Question

If the ammeter reading in the given circuit is zero, find the value of the resistance R. 1

Answer 1

150 \Omega

Answer 2

The problem asks us to find the value of resistance R in the given circuit, assuming the ammeter reading is zero.

1. Assign Potentials: Let's choose point D as the reference potential, so $V_D = 0$ V. Since the ammeter reading is zero, it means no current flows through the branch AD. For current to be zero in a resistive path, the potential difference across it must be zero. Therefore, $V_A = V_D = 0$ V.

2. Determine Potentials of B and C:

• Branch AB: There is a 10V voltage source between A and B. The positive terminal (longer line) is towards B, and the negative terminal (shorter line) is towards A. This means $V_B - V_A = 10$ V. Since $V_A = 0$ V, we have $V_B - 0 = 10$ V, so $V_B = 10$ V.
• Branch CD: There is a 4V voltage source between C and D. The positive terminal is towards C, and the negative terminal is towards D. This means $V_C - V_D = 4$ V. Since $V_D = 0$ V, we have $V_C - 0 = 4$ V, so $V_C = 4$ V.

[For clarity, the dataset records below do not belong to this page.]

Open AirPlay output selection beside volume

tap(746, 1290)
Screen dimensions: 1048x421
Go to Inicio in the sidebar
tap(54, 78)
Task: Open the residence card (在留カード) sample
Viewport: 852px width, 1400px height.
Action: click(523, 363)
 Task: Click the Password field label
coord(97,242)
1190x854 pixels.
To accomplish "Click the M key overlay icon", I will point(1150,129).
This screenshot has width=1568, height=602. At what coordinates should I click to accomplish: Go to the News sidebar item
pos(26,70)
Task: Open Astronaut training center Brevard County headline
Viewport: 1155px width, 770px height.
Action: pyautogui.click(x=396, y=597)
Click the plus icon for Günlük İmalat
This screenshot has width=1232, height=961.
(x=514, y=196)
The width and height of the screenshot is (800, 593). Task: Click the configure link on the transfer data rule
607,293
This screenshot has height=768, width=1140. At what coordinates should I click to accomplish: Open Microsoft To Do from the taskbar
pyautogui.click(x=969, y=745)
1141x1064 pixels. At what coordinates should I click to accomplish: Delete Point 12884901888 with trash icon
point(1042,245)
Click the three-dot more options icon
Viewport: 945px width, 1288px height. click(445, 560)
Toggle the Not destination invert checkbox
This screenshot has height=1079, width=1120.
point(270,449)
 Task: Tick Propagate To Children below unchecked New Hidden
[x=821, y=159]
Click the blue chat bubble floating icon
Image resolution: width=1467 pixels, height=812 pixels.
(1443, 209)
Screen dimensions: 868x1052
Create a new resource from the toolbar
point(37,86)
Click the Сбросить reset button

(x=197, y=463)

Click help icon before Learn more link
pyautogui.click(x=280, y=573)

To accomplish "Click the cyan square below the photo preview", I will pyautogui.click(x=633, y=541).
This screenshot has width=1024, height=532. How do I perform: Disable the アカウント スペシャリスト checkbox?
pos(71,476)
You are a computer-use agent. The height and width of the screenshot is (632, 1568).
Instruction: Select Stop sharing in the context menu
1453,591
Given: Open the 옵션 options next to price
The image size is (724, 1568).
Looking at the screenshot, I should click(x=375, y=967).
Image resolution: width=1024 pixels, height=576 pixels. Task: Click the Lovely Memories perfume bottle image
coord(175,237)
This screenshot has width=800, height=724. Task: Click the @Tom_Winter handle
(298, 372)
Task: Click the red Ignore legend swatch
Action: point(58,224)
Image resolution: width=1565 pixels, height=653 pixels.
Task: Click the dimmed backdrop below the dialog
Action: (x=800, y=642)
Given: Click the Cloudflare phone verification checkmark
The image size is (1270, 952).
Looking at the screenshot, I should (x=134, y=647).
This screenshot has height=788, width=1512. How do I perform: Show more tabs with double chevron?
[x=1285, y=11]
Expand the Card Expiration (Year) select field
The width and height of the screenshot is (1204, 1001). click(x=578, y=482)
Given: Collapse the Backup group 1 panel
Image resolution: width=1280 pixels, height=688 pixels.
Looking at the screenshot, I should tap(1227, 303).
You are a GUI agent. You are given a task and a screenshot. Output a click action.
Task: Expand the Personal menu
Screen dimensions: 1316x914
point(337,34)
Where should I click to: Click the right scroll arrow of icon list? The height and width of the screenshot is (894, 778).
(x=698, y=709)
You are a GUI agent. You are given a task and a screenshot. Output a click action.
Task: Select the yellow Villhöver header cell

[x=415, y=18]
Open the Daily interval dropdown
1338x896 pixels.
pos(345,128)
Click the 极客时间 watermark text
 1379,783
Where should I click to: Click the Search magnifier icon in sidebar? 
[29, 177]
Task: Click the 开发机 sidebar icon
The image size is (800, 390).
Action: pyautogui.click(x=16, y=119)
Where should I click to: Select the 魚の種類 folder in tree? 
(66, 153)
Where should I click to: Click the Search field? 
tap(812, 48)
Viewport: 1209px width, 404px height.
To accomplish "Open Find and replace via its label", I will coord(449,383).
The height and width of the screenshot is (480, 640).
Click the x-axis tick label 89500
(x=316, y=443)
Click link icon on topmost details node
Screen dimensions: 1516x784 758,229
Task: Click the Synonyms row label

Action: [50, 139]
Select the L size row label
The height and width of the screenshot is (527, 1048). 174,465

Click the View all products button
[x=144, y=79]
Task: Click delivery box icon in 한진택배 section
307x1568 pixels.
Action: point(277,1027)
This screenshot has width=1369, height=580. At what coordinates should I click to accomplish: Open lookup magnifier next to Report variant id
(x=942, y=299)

Now we have the potentials of all four nodes: $V_A = 0$ V $V_B = 10$ V $V_C = 4$ V $V_D = 0$ V

3. Calculate Currents in Resistive Branches:

• Current through 100 Ω resistor (branch AC): The potential difference across the 100 Ω resistor is $V_{CA} = V_C - V_A = 4 - 0 = 4$ V. The current flowing from C to A, $I_{CA} = \frac{V_C - V_A}{100 \, \Omega} = \frac{4 \, \text{V}}{100 \, \Omega} = 0.04$ A.

• Current through R (branch BC): The potential difference across resistance R is $V_{BC} = V_B - V_C = 10 - 4 = 6$ V. The current flowing from B to C, $I_{BC} = \frac{V_B - V_C}{R} = \frac{6 \, \text{V}}{R}$.

4. Apply Kirchhoff's Current Law (KCL): Let's apply KCL at node A. Currents entering node A = Currents leaving node A.

• Current from C to A is $I_{CA} = 0.04$ A.
• Current from D to A through the ammeter is $I_{DA} = 0$ A (given).
• Let $I_{AB}$ be the current flowing from A to B through the 10V source.

KCL at node A: $I_{CA} + I_{DA} = I_{AB}$ $0.04 \, \text{A} + 0 \, \text{A} = I_{AB}$ So, $I_{AB} = 0.04$ A.

Now, let's apply KCL at node B.

• Current entering node B from A is $I_{AB} = 0.04$ A.
• Current leaving node B towards C is $I_{BC}$.

KCL at node B: $I_{AB} = I_{BC}$ So, $I_{BC} = 0.04$ A.

5. Solve for R: We have two expressions for $I_{BC}$:

1. $I_{BC} = 6/R$
2. $I_{BC} = 0.04$ A

Equating these two expressions: $\frac{6}{R} = 0.04$ $R = \frac{6}{0.04} = \frac{6}{\frac{4}{100}} = \frac{6 \times 100}{4} = \frac{600}{4}$ $R = 150 \, \Omega$

Verification (Optional): Let's check KCL at node C. Current entering C: $I_{BC} = 0.04$ A. Current leaving C: $I_{CA} = 0.04$ A. Let $I_{CD}$ be the current flowing from C to D through the 4V source. KCL at C: $I_{BC} = I_{CA} + I_{CD}$ $0.04 = 0.04 + I_{CD}$ This implies $I_{CD} = 0$. This means no current flows through the 4V source, which is consistent with the potentials ($V_C - V_D = 4-0 = 4$ V) and the rest of the circuit's current distribution.